Por J.C. García de Polavieja P.
Publicamos este artículo en homenaje a J. C. García de Polavieja
Cuando, hace ciento cuatro años, en 1908, apareció la novela El amo del mundo (The Lord of the World) de Robert Hugh Benson, la conmoción de la sociedad británica, barnizada de hipocresía victoriana, fue tremenda: No únicamente por el contenido del libro, que denunciaba indirectamente el rumbo anticristiano de las islas, sino, además, por la identidad del autor, cuya conversión al catolicismo cinco años antes había sido sonada. Porque Benson era el hijo menor del anterior primado anglicano y arzobispo de Canterbury, Edward White Benson. Tras la conversión de Newman (1845) y de su compañero en el movimiento de Oxford, H.E. Maning (1851), la segunda mitad del s. XIX había visto a la “alta iglesia” anglicana sobreponerse, con dificultad, a la atracción de Roma; y el tránsito romano de Benson les pareció a muchos el inicio de una desbandada anglicana que, sin embargo, tendría que esperar hasta el s. XXI y la disposición Anglicanorum Coetibus de Benedicto XVI.
---------------
Serie de ejercicios.
[a] Resume en dos oraciones el fragmento sobre Benson.
[b] Contesta estas preguntas sobre el fragmento sobre Benson:
(i) ¿En qué año apareció la novela El amo del mundo?
(ii) ¿Qué cargos había ocupado Edward White Benson?
(iii) ¿Qué disposición de Benedicto XVI se menciona?
[c] Retoma el fragmento sobre Benson y continúalo a partir de su última oración.
El material no interviene en esta actividad.

Datos almacenados.
---------------
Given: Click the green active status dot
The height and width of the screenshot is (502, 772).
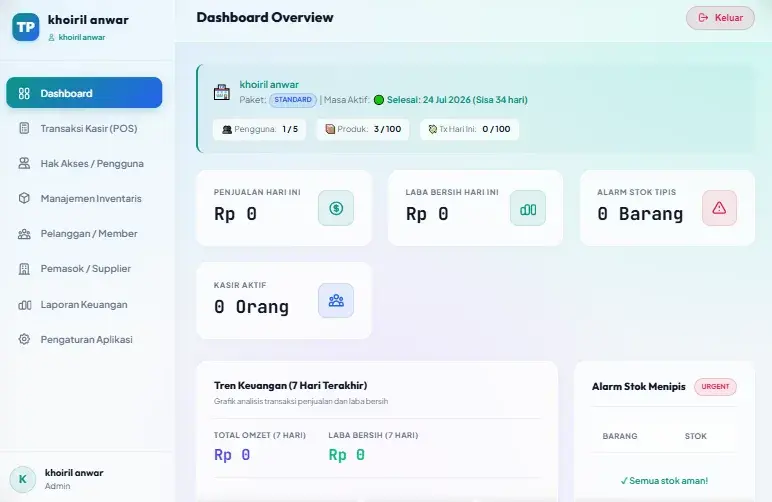Looking at the screenshot, I should point(379,100).
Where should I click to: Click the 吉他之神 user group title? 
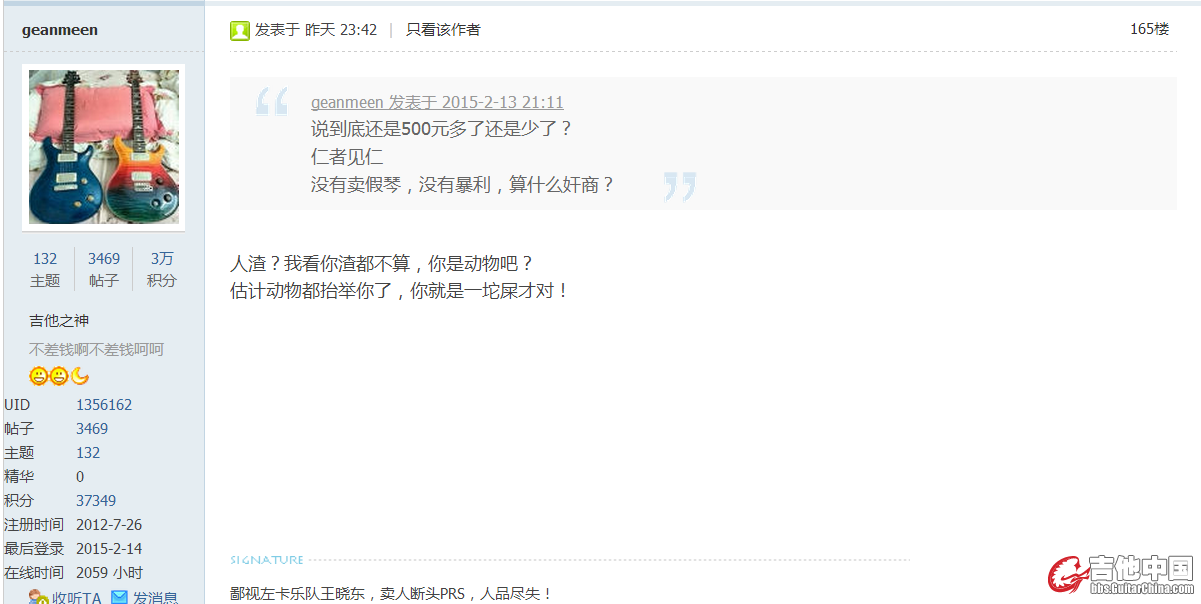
---------------
Respuestas al ejercicio.
[a] La publicación en 1908 de la novela El amo del mundo, de Robert Hugh Benson, causó una tremenda conmoción en la sociedad británica, tanto por su denuncia indirecta del rumbo anticristiano de las islas como por su autor, hijo menor del anterior arzobispo de Canterbury y converso al catolicismo cinco años antes. Tras las conversiones de Newman y Maning, la alta iglesia anglicana había resistido con dificultad la atracción de Roma, y muchos vieron en el paso de Benson el inicio de una desbandada que tendría que esperar hasta el siglo XXI.

[b]
(i) En 1908.
(ii) Había sido primado anglicano y arzobispo de Canterbury.
(iii) La disposición Anglicanorum Coetibus.

[c]
La influencia del beato John Henry Newman en la conversión de Benson – como en las de G.K. Chesterton y Ronald Knox – fue decisiva. Había sido forjada por las conversaciones, no siempre templadas, que escuchó a lo largo de su adolescencia, en su ambiente familiar; pues contrastaban con la humildad del gran pensador, recluido en el oratorio de Birmingham. Humildad recompensada finalmente por León XIII, en 1879, con el capelo cardenalicio. Pero si la apología de Newman “Pro vita sua” había sido determinante del tránsito de Benson, fueron los cuatro sermones de 1835 sobre el Anticristo – escritos cuando aquel permanecía anglicano – los que inspiraron El amo del mundo, su obra más conocida. De ella interesa especialmente el tratamiento de la gran apostasía religiosa de la etapa anticrística, porque muchos católicos “eclesiásticamente correctos” siguen negando sin rebozo que nos encontremos metidos en esa etapa… Recordemos los silencios contrariados que suscitó el comentario del Papa Benedicto XVI (el día 11 de marzo del 2012) sobre el anticristo. Por ello puede ser muy útil recordar algunos planteamientos de la novela de Benson, auténticamente proféticos: Como veremos, la realidad actual supera ampliamente aquella ficción. Pero, aun así, hay que inclinarse ante su perspicacia.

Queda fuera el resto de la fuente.